There's no doubt that WPF will eventually be one of those "dent in the universe" technologies, especially with the road paved for it by all those crazy UI's you get to see on TV-series and SciFi movies.
But what does all that goodness has to offer for the near future?
Will I be able to run all these cool 3d meshes and stretched videos on my home PC, without having my video-card melt after a couple of days of continuous use, or will SGI be starting to release consumer-grade workstations and desktops?
In other words - what's the configuration of the machine that was used to run the Northface demo?
The way the interview started, is really nice!
Karsten did a great job on the interview aswell.

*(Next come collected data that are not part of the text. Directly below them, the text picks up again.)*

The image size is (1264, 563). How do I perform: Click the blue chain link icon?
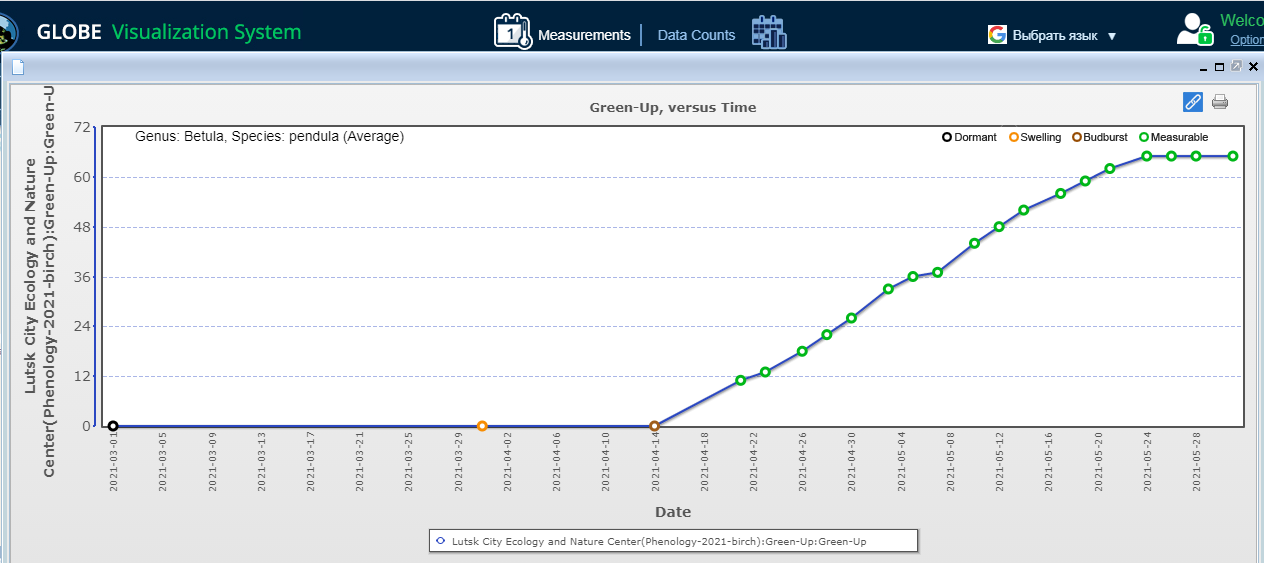(x=1192, y=101)
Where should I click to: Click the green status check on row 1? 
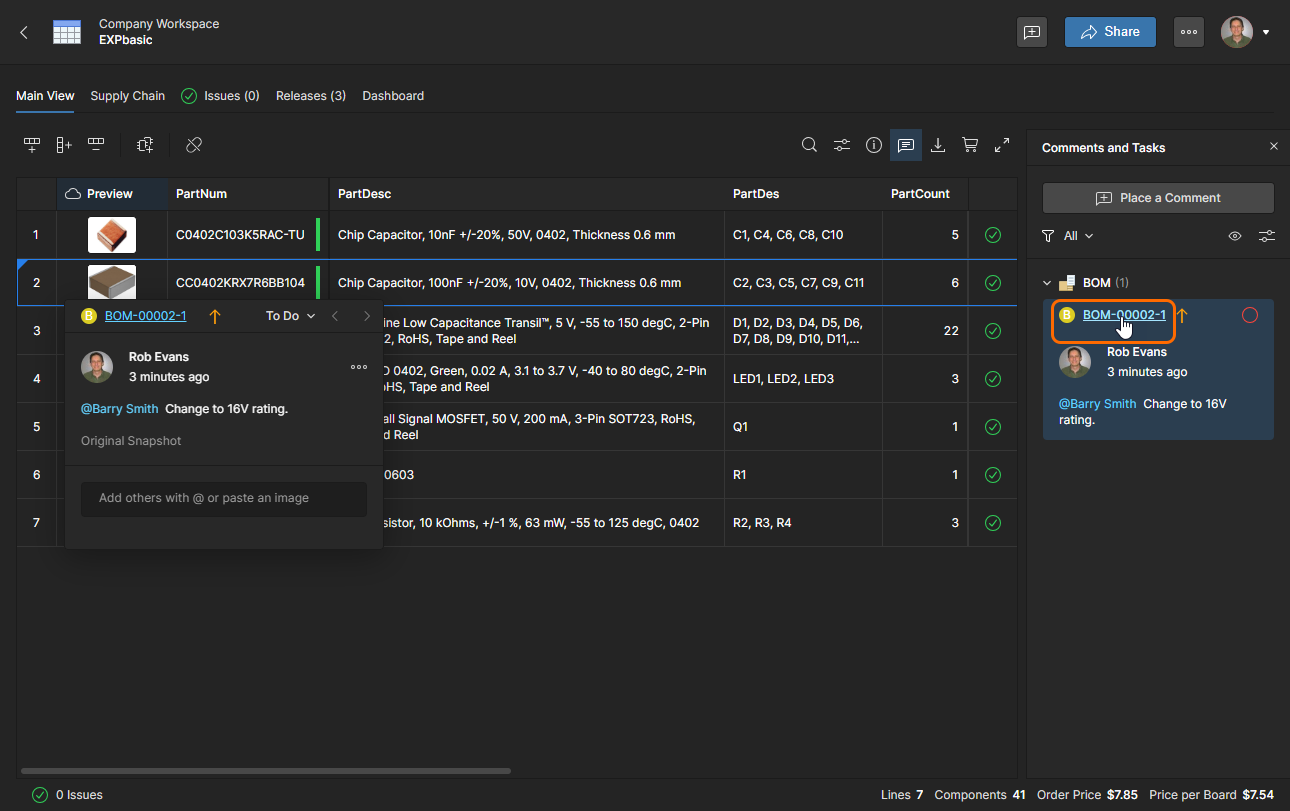click(993, 235)
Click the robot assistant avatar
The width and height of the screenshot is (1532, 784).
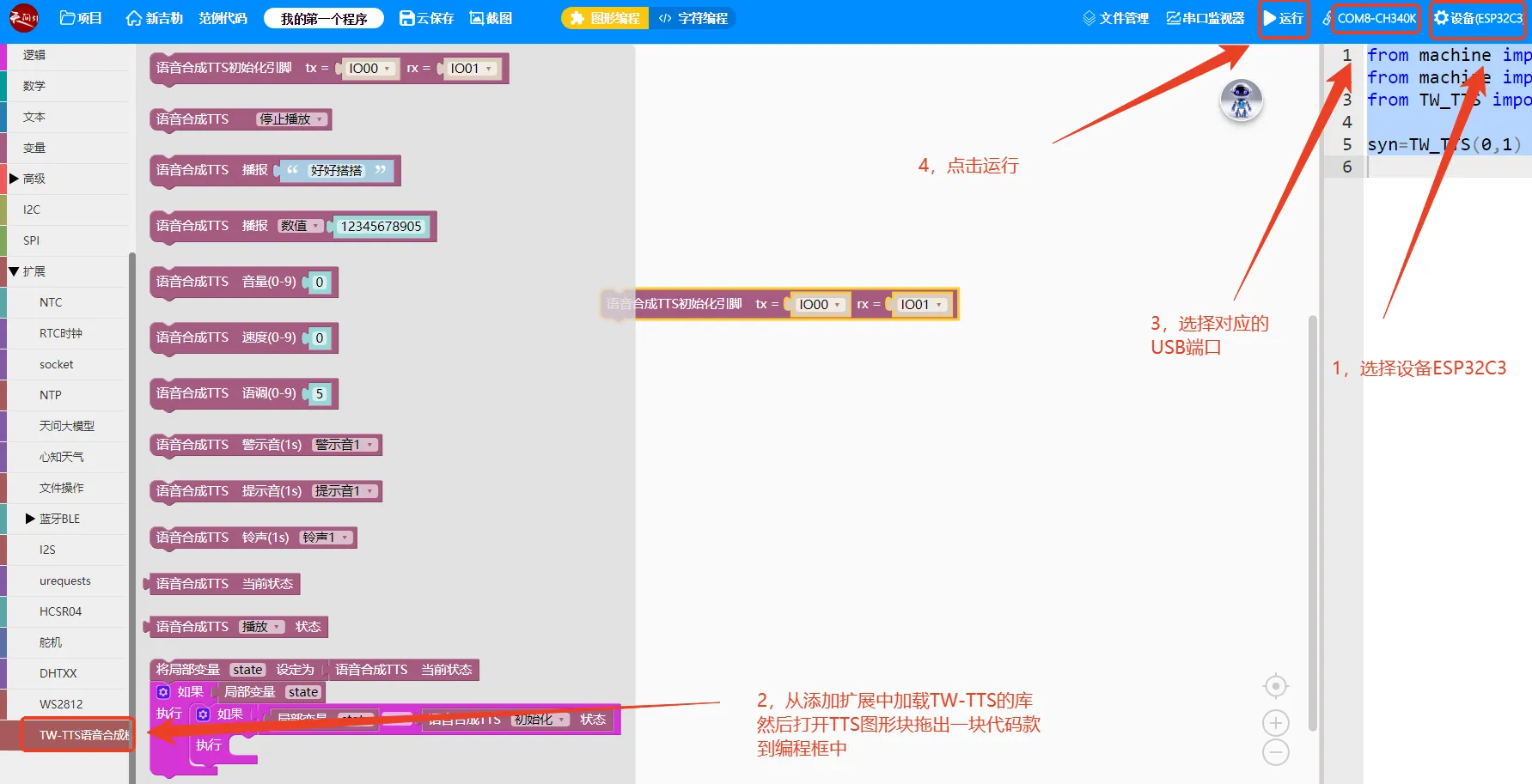[1241, 100]
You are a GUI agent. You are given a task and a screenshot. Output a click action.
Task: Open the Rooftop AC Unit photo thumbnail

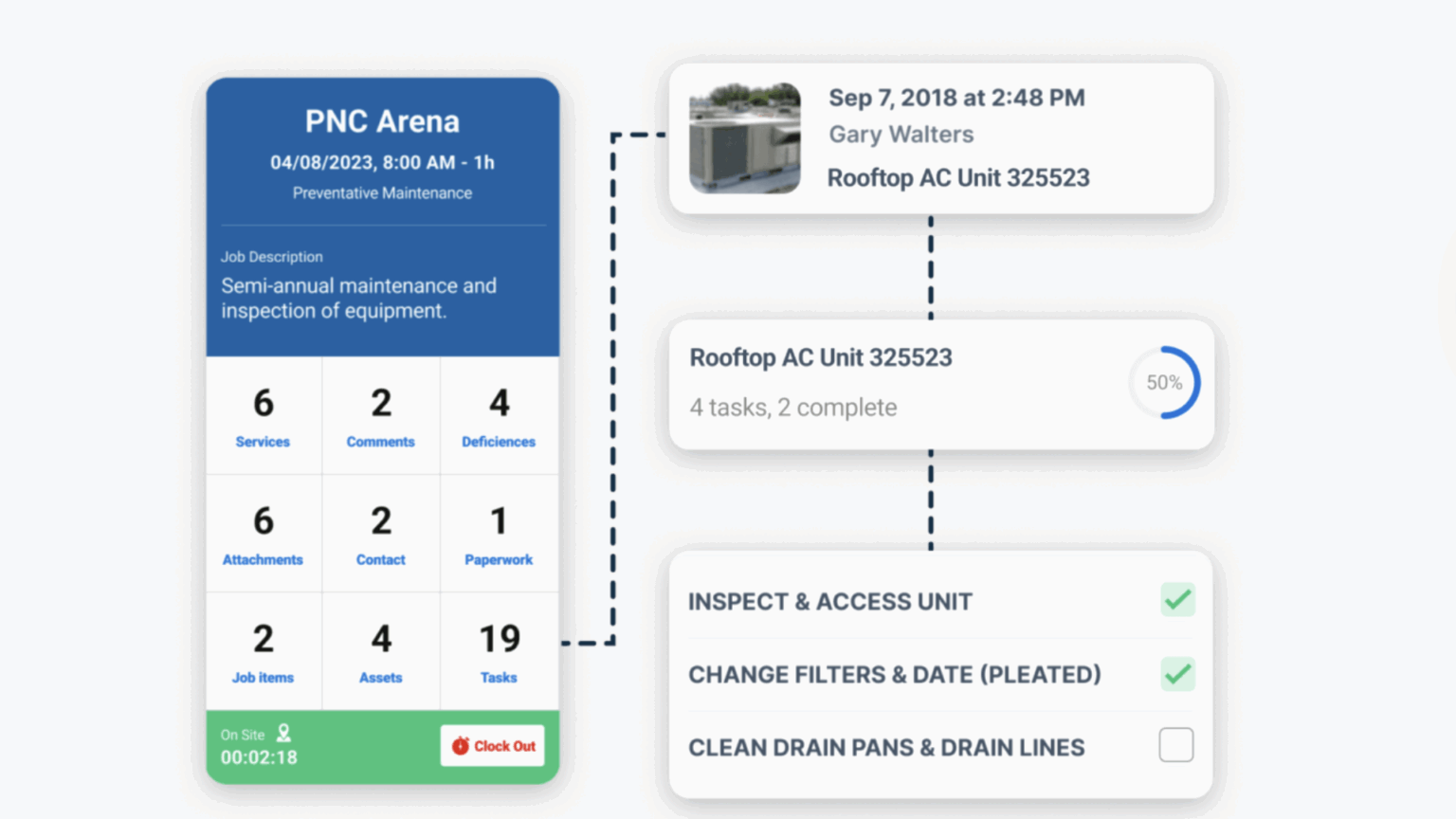745,138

I've only tried the downloaded files. I've only had my MCE PC for like 2 days, so I'm not even sure how I'd try the streaming files at this point. The video in this post works, actually...but for instance all four videos in the deepwindows_probert_clip1_MBR.wmv video series show thumbnails but won't actually play through the 360. I'd say about 2/3 won't play, the other 1/3 work fine through the 360.
That's definitely the most powerful 3D I've seen in WPF to date.
I'de also love to try out that demo.
I'd also like to get a better look at the sphere demo shown in this video. Great work
Surely some apps won't work at all using these two technologies? Otherwise it must be a real pain to cater for non-DX enabled graphics cards.
Check out this article on Desktop Composition Remoting: http://blogs.msdn.com/mikekol/archive/2006/02/22/537325.aspx
So, it sounds like you could run these in Remote Desktop--or in a virtual machine via Remote Desktop (but not in the virtual machine "directly"). I haven't had the chance to see what kind of performance you can expect out of such a setup, but I'm anxious to try it out! My guess is that a text surface might be animated quickly through a combination of local caching and local composition, but you're always going to get stuttering video unless media remoting (something akin to the Media Center Extender technology) is also implemented. Even, then, though, you're at the mercy of how much bandwidth you have available--you're not going to be able to watch high-quality video on a 56kbps line.
Can we get the 3D sphere sample (or at least the compiled bits) ?!?!
I would love to have a try at this demo!